Thread: Translations in the distributions
The default installation in fedora does not work very well for non english people. For example. if I run psql and type COMMIT i get: dennis=# commit; WARNING: COMMIT: ingen transaktion p g while it should say dennis=# commit; WARNING: COMMIT: ingen transaktion pågår And those spaces in the first version are no spaces at all but some strange characters. However, I have the cvs version compiled and installed, and it seems to work just fine. Is this because pg has been fixed lately (I don't remember any such discussions) or something with the packaging, or something else. What I want is that future fedora/redhat versions work out of the box. Most people use distributions and it's no fun to translate postgresql if people are annoyed with the result :-) -- /Dennis Björklund
Dennis Björklund <db@zigo.dhs.org> writes: > The default installation in fedora does not work very well for non > english people. I seem to recall some discussion to the effect that the message catalog files have to be in the same encoding the database is using, because there's no provision in the backend for converting them on-the-fly. Peter E. would be the person to ask though. regards, tom lane
On Fri, 9 Jan 2004, Tom Lane wrote: > I seem to recall some discussion to the effect that the message catalog > files have to be in the same encoding the database is using, because > there's no provision in the backend for converting them on-the-fly. Still, my cvs tree seems to work. The catalogues are still in latin1 and fedora still uses utf-8. So something seems to have made it work (probably Peter). I know we have had some discussions in the past but I've never really got the whole picture of the problem. In any way, now that distributions starts to change to utf-8, it puts greater demands on us since one encoding might not work as good anymore (it never really worked, but that is another issue). Maybe it all just works now and when redhat/fedora starts to use 7.4 all will be fine. All I want it to make sure that it works. If it's not working, it's something that I might spend some time on trying to fix. -- /Dennis Björklund
Am Freitag, 9. Januar 2004 08:08 schrieb Dennis Björklund: > The default installation in fedora does not work very well for non > english people. For example. if I run psql and type COMMIT i get: > > dennis=# commit; > WARNING: COMMIT: ingen transaktion p g > > while it should say > > dennis=# commit; > WARNING: COMMIT: ingen transaktion pågår Remember that gettext will automatically recode the strings depending on what it thinks is the display character set, determined via LC_CTYPE (of course, a useless concept for server software). After that, PostgreSQL's own client/ server recoding will happen. So somewhere along the line there something might get lost. Either the RPM package uses a different locale, or it has bugs in gettext or iconv.

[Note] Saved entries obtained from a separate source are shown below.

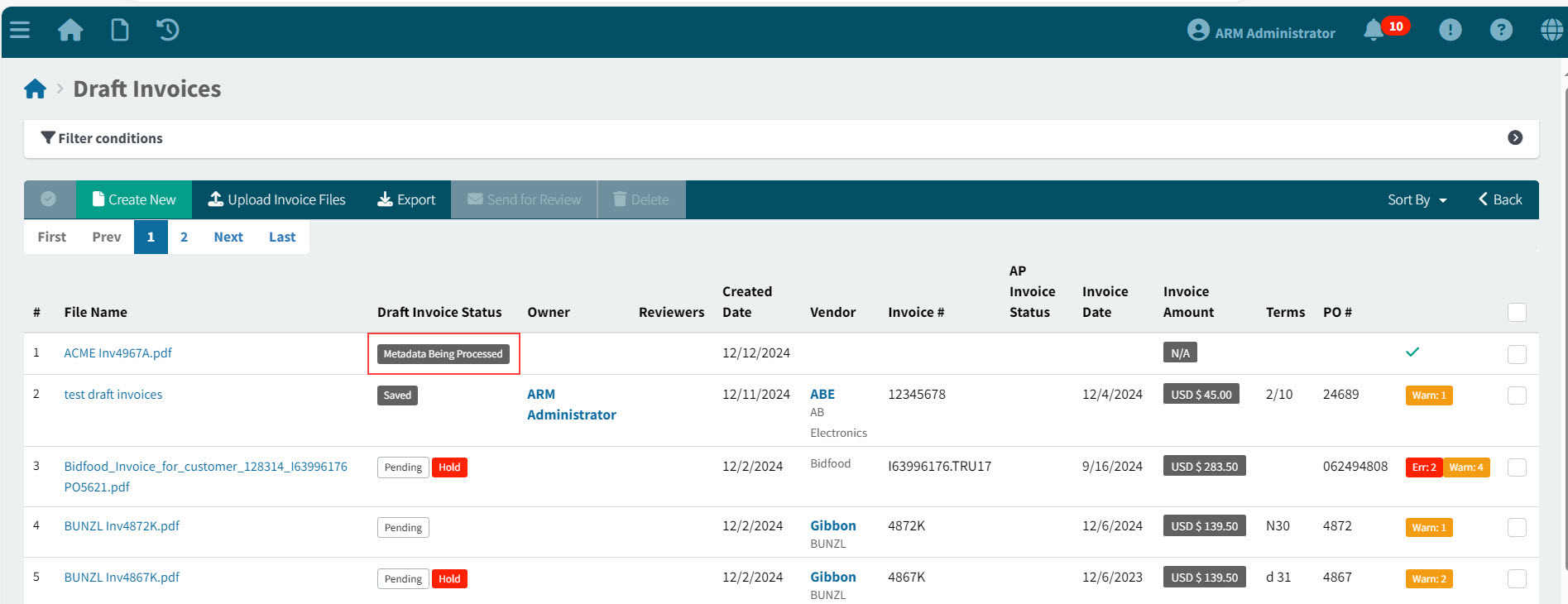Click the globe language icon
The height and width of the screenshot is (604, 1568).
1551,31
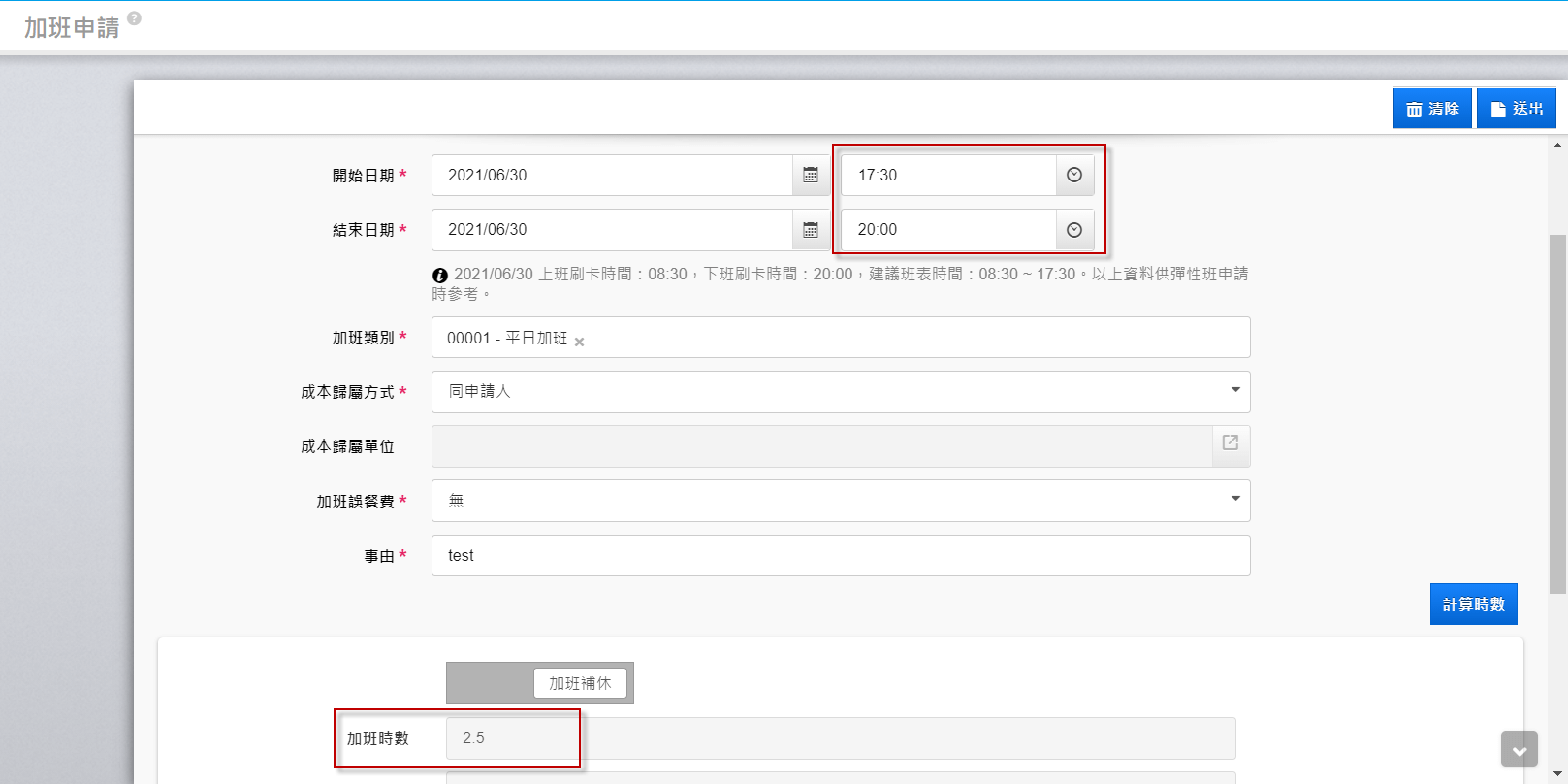Click the help icon beside 加班申請 title
Screen dimensions: 1568x784
click(134, 18)
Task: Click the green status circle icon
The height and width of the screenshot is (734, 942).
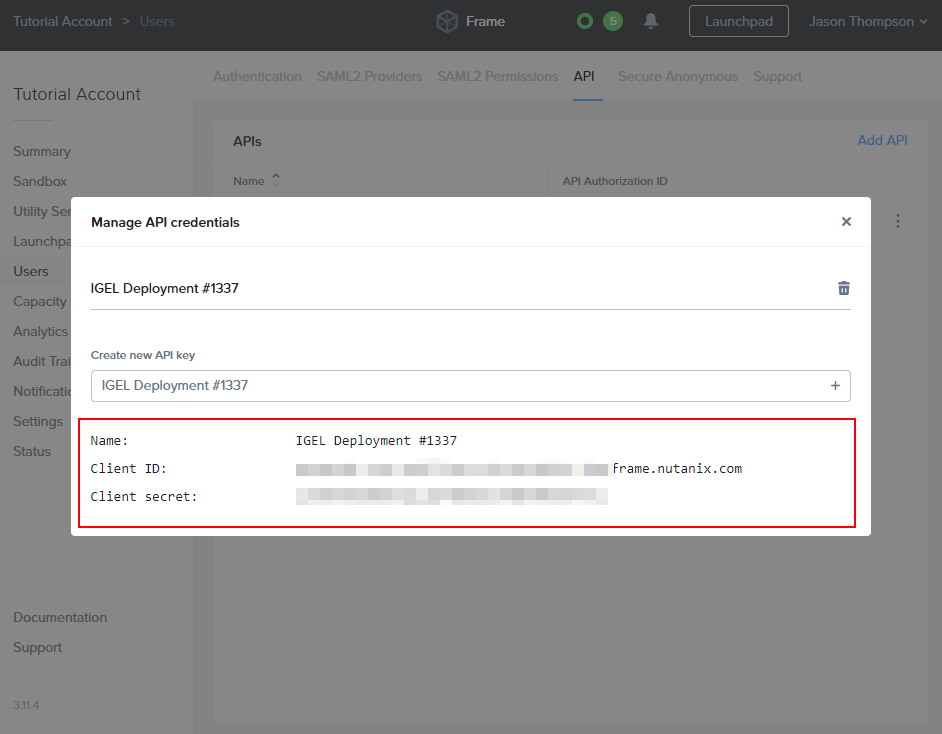Action: [x=585, y=21]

Peter Eisentraut <peter_e@gmx.net> writes: > Am Freitag, 9. Januar 2004 15:51 schrieb Tom Lane: >> Hmm. So the problem would appear if LC_CTYPE is different from the >> database encoding? Could we fix it by forcing LC_CTYPE to the database >> encoding during startup? > That would resolve quite a few problems, but I don't think there's a way to > know what encoding a given LC_CTYPE value will result in. Hmm. Actually it looks like we already do what I had in mind: ReadControlFile():if (setlocale(LC_CTYPE, ControlFile->lc_ctype) == NULL) ereport(FATAL, ... So the problem really occurs when database_encoding is set to an encoding that is incompatible with the one implied by the initdb-time LC_CTYPE ... which we have no good way to check. Ugh. I have some vague recollection that glibc offers an API extension that allows this to be checked. Is it worth having a solution that catches the problem on glibc only? regards, tom lane
Peter Eisentraut <peter_e@gmx.net> writes: > Remember that gettext will automatically recode the strings depending > on what it thinks is the display character set, determined via > LC_CTYPE (of course, a useless concept for server software). Hmm. So the problem would appear if LC_CTYPE is different from the database encoding? Could we fix it by forcing LC_CTYPE to the database encoding during startup? regards, tom lane
On Fri, 9 Jan 2004, Tom Lane wrote: > > on what it thinks is the display character set, determined via > > LC_CTYPE (of course, a useless concept for server software). > > Hmm. So the problem would appear if LC_CTYPE is different from the > database encoding? Could we fix it by forcing LC_CTYPE to the database > encoding during startup? What does database encoding has to do with error messages and the display character set? -- /Dennis Björklund
Am Freitag, 9. Januar 2004 15:51 schrieb Tom Lane: > Hmm. So the problem would appear if LC_CTYPE is different from the > database encoding? Could we fix it by forcing LC_CTYPE to the database > encoding during startup? That would resolve quite a few problems, but I don't think there's a way to know what encoding a given LC_CTYPE value will result in.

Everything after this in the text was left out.